Can the system show its working? A long-context call returns a response; it does not return a citation. The model cannot tell the user which passage it was attending to when it produced a particular sentence, which means the user cannot audit the answer, the engineer cannot debug a failure from first principles, and the evaluation cannot distinguish retrieval from confabulation. Retrieval gives you citations without additional engineering. Long context never will.

What happens at p95 query complexity? QA suites run on representative queries. Long-context quality problems manifest at the tail: queries requiring synthesis across many passages at varied positions, queries where relevant material is contradicted elsewhere in the context, queries on information that genuinely resides in the middle of a very long document. If the evaluation has not included systematic adversarial middle-context testing and contradiction probing, it has not tested the failure mode it is most likely to encounter.

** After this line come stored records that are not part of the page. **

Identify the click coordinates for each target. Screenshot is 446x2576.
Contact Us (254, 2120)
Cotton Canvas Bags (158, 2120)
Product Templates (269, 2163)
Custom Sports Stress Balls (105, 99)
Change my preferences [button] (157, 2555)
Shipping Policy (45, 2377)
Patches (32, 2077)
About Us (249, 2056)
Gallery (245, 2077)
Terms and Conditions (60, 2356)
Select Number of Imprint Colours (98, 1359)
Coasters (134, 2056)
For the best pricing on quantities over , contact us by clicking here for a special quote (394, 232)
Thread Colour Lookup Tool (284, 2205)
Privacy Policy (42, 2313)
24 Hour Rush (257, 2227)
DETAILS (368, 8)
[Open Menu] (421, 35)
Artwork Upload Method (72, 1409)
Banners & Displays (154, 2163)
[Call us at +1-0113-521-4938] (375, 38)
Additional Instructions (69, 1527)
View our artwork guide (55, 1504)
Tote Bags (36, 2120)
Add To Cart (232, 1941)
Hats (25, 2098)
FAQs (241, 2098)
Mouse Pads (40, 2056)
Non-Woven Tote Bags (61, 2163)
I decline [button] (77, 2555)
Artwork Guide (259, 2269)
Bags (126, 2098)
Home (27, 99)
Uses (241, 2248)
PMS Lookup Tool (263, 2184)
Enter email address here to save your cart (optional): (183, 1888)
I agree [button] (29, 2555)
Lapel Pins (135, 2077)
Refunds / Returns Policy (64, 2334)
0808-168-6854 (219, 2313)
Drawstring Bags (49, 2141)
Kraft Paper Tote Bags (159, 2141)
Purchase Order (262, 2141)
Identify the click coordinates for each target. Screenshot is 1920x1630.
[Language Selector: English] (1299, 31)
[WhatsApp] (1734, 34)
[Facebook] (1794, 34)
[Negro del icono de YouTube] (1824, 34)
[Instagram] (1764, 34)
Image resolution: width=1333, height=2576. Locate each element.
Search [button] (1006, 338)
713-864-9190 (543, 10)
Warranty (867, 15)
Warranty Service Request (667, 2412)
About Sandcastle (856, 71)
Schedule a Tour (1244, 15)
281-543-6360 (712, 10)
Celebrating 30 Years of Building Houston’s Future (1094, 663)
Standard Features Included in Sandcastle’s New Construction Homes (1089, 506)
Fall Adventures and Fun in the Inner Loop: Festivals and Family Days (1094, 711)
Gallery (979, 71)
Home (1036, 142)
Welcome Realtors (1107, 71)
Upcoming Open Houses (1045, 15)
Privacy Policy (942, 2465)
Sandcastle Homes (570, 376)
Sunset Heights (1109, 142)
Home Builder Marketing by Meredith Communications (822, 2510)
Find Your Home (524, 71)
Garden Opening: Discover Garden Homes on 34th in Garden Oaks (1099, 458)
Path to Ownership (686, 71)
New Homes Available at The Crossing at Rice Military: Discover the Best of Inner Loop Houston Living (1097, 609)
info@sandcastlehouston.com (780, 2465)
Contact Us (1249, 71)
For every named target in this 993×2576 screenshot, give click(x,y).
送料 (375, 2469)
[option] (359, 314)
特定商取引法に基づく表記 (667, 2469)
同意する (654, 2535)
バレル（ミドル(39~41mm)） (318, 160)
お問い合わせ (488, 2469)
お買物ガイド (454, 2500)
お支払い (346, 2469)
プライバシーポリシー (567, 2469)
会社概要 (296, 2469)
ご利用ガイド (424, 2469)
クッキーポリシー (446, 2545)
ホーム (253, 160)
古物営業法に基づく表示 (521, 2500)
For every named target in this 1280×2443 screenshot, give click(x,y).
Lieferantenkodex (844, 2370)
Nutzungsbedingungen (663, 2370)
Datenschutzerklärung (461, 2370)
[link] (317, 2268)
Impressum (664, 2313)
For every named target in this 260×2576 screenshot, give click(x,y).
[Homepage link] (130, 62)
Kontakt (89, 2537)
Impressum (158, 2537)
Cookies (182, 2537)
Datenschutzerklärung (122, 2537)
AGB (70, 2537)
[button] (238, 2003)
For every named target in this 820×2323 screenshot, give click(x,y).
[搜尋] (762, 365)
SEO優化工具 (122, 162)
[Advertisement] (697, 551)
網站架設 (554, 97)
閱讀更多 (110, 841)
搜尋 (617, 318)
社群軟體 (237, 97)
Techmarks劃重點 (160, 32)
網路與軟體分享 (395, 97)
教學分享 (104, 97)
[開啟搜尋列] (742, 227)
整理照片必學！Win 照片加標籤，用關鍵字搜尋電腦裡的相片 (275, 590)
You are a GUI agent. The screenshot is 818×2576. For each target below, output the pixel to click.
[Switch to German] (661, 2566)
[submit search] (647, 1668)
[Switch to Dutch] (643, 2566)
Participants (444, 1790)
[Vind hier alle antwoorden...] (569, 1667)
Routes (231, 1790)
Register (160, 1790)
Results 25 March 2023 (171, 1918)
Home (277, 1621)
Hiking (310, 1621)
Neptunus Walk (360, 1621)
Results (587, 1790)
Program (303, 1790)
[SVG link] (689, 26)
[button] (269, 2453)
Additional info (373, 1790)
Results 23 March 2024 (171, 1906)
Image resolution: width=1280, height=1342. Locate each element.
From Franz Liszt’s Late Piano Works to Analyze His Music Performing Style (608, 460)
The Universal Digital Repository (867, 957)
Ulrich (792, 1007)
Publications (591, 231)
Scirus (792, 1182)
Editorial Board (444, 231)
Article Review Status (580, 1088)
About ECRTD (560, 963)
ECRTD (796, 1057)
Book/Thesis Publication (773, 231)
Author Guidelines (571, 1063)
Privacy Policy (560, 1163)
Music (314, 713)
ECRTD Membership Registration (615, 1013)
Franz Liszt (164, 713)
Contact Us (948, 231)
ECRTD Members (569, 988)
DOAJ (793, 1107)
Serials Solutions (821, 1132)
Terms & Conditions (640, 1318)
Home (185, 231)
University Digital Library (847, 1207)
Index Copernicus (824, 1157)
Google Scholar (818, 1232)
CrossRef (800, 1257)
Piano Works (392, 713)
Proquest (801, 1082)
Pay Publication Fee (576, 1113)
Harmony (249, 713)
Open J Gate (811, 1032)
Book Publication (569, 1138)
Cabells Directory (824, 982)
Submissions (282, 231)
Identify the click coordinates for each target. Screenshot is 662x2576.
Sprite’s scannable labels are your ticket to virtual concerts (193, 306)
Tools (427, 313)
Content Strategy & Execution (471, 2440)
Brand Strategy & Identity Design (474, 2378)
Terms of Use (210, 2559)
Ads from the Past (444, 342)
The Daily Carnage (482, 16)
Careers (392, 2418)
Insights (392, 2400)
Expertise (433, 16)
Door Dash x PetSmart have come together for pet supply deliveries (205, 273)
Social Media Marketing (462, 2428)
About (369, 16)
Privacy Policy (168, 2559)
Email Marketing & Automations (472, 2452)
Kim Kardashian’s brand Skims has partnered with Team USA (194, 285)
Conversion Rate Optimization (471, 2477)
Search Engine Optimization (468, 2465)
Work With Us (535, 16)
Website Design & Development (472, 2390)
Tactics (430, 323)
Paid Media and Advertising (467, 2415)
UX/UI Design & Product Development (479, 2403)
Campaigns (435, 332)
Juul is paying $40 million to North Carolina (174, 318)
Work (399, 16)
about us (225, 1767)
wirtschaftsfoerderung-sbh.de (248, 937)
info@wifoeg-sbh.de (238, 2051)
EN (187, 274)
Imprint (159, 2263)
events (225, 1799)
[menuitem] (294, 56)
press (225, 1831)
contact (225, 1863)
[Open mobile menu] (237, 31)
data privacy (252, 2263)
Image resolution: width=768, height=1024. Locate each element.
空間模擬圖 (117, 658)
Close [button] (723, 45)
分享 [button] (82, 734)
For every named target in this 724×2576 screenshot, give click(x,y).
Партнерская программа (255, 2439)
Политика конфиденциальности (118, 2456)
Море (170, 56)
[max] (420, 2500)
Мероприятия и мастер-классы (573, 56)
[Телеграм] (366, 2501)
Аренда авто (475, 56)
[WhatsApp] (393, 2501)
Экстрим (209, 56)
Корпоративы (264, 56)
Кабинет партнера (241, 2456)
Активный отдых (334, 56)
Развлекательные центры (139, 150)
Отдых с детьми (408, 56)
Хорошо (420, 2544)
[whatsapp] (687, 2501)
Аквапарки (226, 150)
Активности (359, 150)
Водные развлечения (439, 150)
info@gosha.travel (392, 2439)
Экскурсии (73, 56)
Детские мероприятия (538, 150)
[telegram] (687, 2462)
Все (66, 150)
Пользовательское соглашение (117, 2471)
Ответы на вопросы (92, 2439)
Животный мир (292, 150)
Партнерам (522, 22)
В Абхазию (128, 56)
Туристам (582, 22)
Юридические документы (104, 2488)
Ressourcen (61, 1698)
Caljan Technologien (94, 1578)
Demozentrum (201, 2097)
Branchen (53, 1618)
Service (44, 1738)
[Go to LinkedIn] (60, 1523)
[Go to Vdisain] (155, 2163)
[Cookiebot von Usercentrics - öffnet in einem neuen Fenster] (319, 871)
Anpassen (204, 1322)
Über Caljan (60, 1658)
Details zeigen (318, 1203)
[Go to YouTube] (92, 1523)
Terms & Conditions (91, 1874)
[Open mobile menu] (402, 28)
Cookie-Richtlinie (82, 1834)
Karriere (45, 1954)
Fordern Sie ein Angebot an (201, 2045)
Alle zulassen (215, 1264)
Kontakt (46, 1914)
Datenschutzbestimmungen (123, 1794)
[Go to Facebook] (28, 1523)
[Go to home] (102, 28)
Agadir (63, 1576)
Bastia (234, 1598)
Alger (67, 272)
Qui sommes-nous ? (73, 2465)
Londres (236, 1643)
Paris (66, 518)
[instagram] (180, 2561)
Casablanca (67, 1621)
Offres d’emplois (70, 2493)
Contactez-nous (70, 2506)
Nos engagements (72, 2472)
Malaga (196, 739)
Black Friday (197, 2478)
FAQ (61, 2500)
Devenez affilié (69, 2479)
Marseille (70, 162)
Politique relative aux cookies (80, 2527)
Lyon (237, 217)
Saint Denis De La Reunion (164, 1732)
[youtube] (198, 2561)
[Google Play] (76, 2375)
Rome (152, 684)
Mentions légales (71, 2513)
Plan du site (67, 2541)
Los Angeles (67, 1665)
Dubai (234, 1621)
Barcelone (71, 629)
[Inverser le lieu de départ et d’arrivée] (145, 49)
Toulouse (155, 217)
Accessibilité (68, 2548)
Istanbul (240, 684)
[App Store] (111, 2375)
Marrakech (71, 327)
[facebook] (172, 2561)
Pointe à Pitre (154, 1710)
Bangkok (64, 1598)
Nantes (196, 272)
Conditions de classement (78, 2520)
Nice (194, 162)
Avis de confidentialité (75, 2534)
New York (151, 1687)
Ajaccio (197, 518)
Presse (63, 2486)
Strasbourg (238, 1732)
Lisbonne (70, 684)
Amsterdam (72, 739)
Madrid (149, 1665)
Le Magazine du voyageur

The pattern we have seen is repeatable. Demo runs on fifty to a hundred documents; model performs well; team concludes retrieval is unnecessary; system goes to production against the full, growing corpus; costs compound; quality erodes at the tail; the client notices the tail and asks why. We have rebuilt four long-context deployments to retrieval architectures since January 2025. In all four, the rebuild took between three and five weeks, produced a system that was cheaper, faster, and more auditable than what it replaced, and freed the team from managing the compounding symptoms of a foundational decision they had not realised they were making. We would have preferred to spend those weeks on new work.